• [Work to do]
1. Answer these from the Moonlight Challenge passage below, one line each:
(a) What is the date of the event fixed close to each year?
(b) How long is one lap of the course, in miles?
(c) What was the first runner they met wearing?
2. Please return the part of the Moonlight Challenge passage below between "I’ll leave you" and "gentle warm up.", inclusive, copied word for word.

## begin Excerpted passage

I’ll leave you to work out the two main things you need to know about the Moonlight Challenge. The date is fixed each year as close as possible to a full moon, and this year it certainly didn’t disappoint; for some stretches of the route the moon was so bright I didn’t even need my head torch. And if you find the course anything less than a challenge you’re probably one of those people who thinks of a military assault course as a gentle warm up.

The race started at 6pm and the challenge was to complete as many of the 5 laps as you could handle, as long as you started your final lap by 1am. The course is a 6.55 mile – or to put it another way, a quarter marathon – hourglass shaped route around Chislet Marsh run partly on road, partly on farm tracks and occasionally directly through fields. I knew it was going to be a tough course, and an email on the Thursday from the organiser Mike Inkster reported that the course was “Somme-ish” thanks to recent flooding in the area. Not an exaggeration, it turns out. On a weekend where the political leaders of Britain found themselves standing around like one o’clock half struck wearing brand new wellies and pointing at floodwater, it did cross my mind that the race could be postponed; although that was largely because my mum asked me if I was sure it was going ahead about five times during the two hour drive down through relentless storms and hailstones. And then the first runner we met was wearing waders over trail shoes. My poor road shoes suddenly did not seem like such a good idea.

## end Excerpted passage
## begin Given material

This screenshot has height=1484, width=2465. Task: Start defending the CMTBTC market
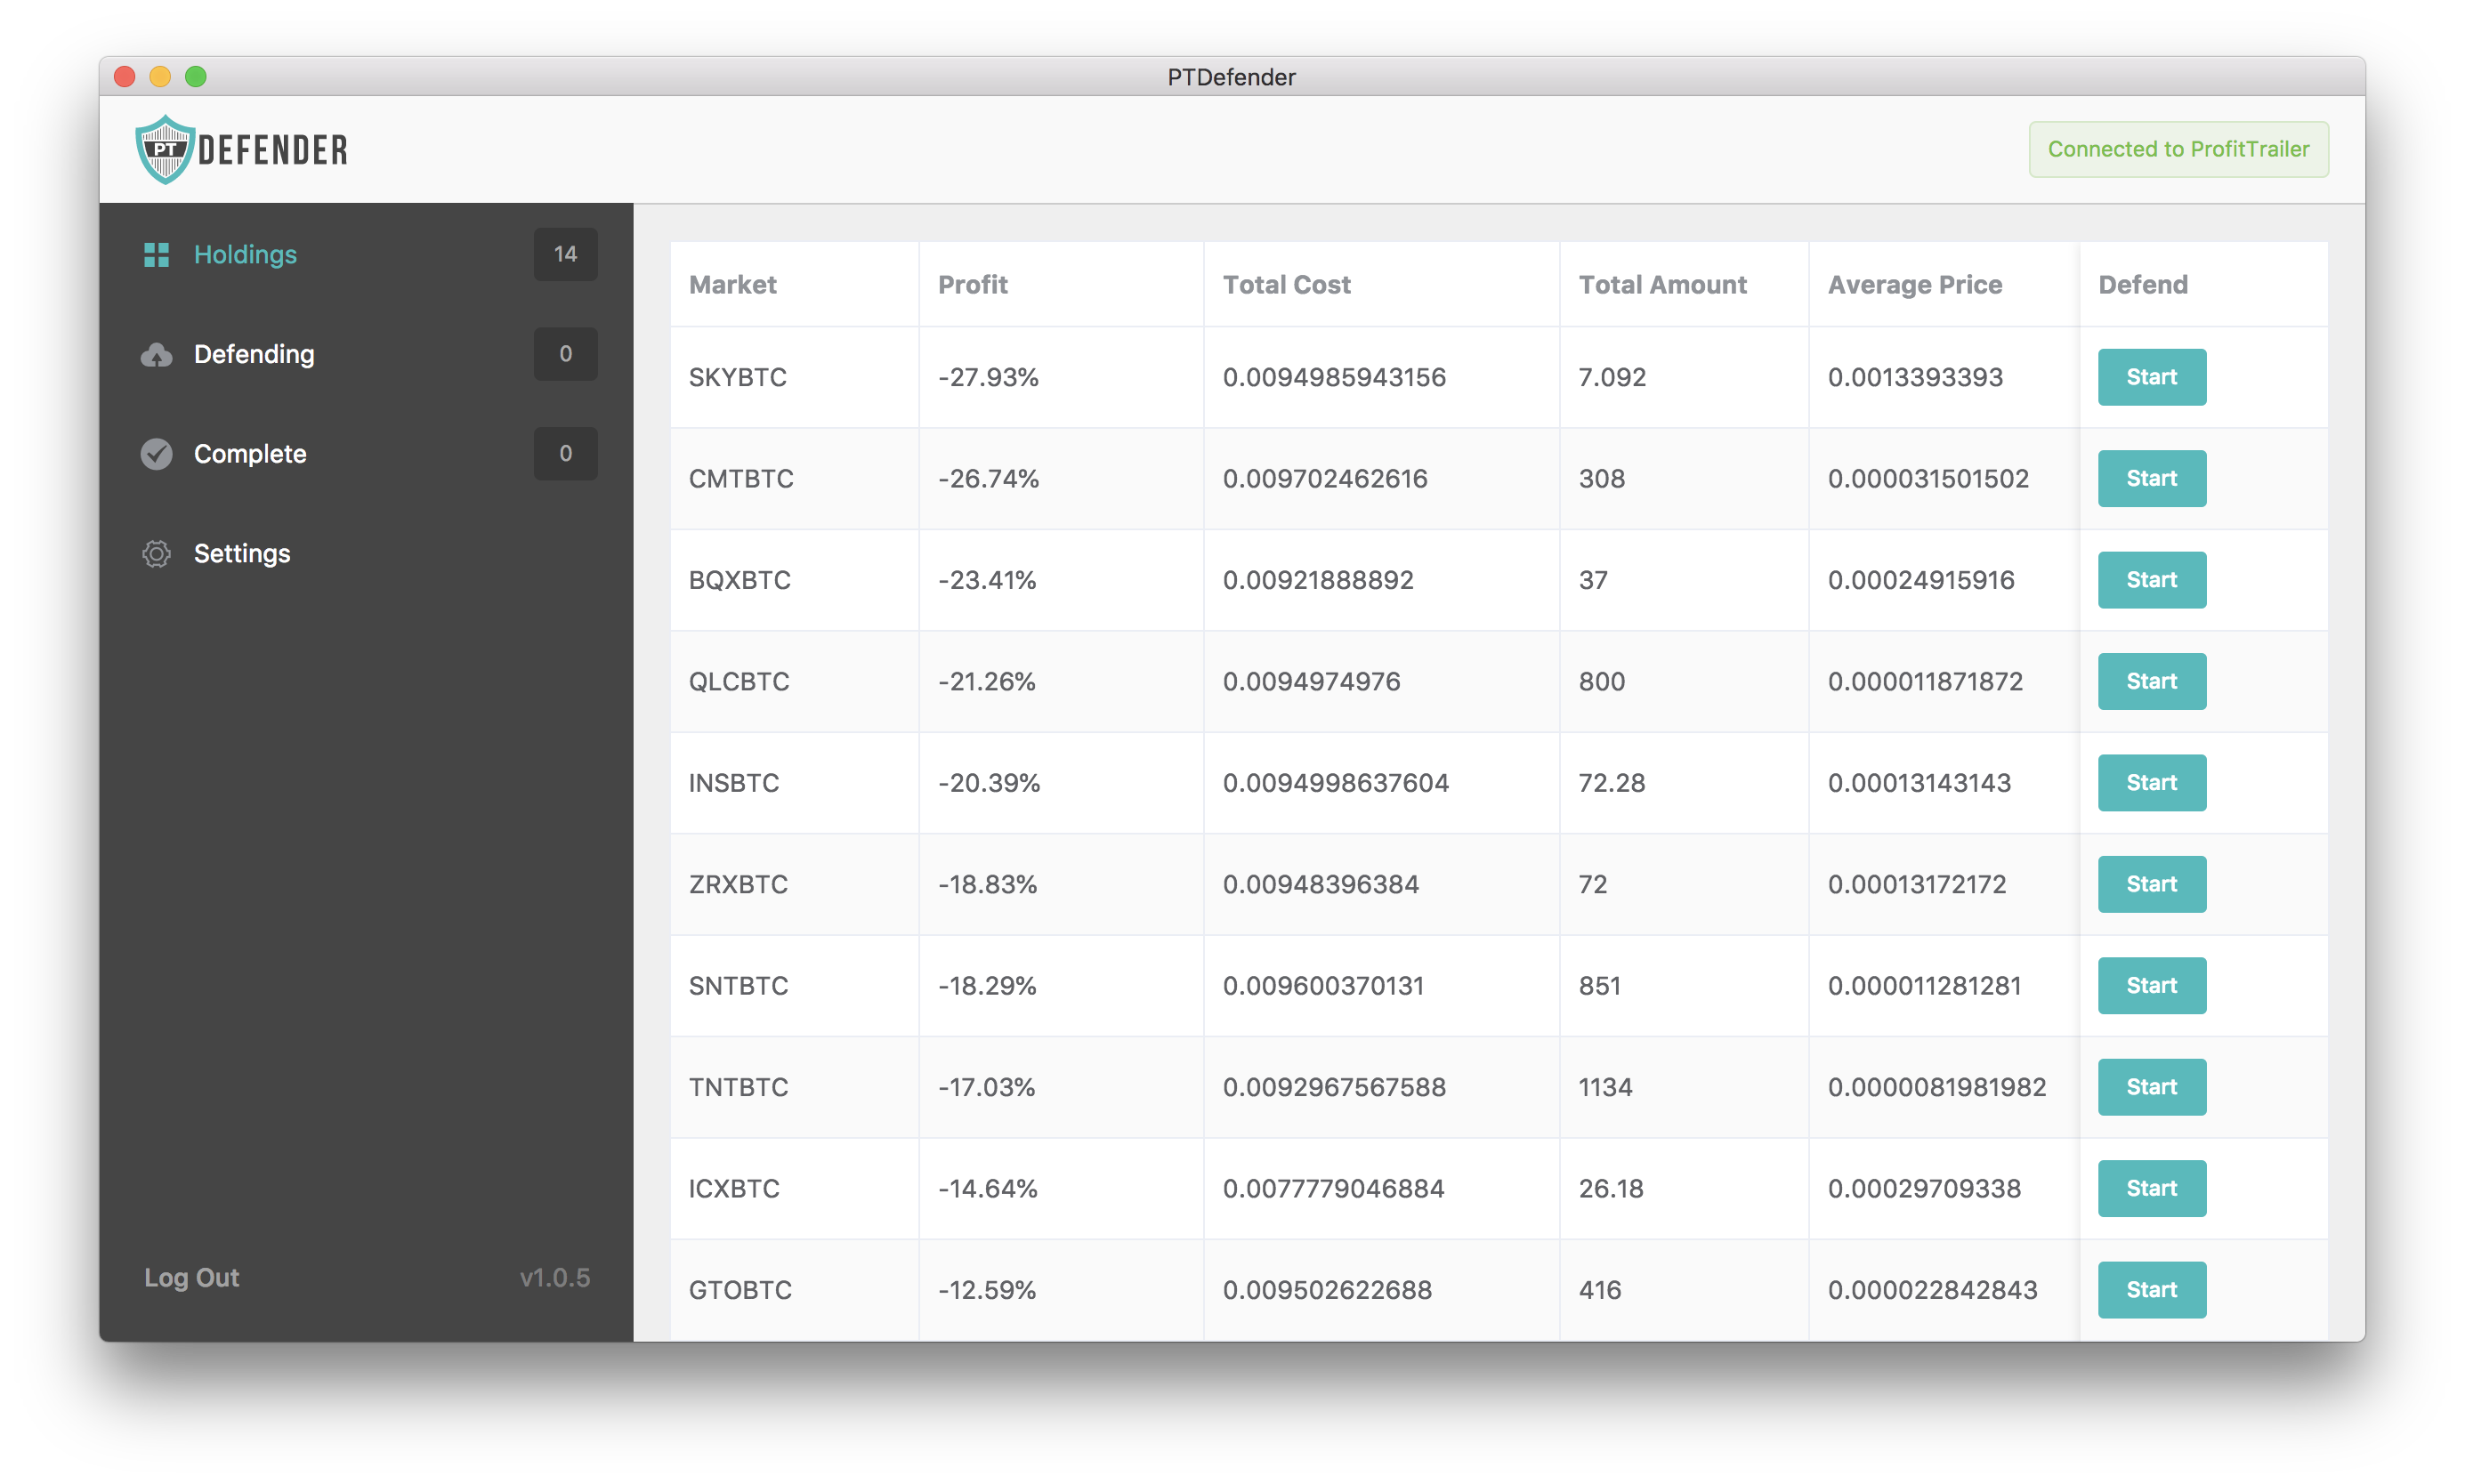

## end Given material

• [Task answers]
1.
(a) A full moon
(b) 6.55 miles
(c) Waders over trail shoes

2.
I’ll leave you to work out the two main things you need to know about the Moonlight Challenge. The date is fixed each year as close as possible to a full moon, and this year it certainly didn’t disappoint; for some stretches of the route the moon was so bright I didn’t even need my head torch. And if you find the course anything less than a challenge you’re probably one of those people who thinks of a military assault course as a gentle warm up.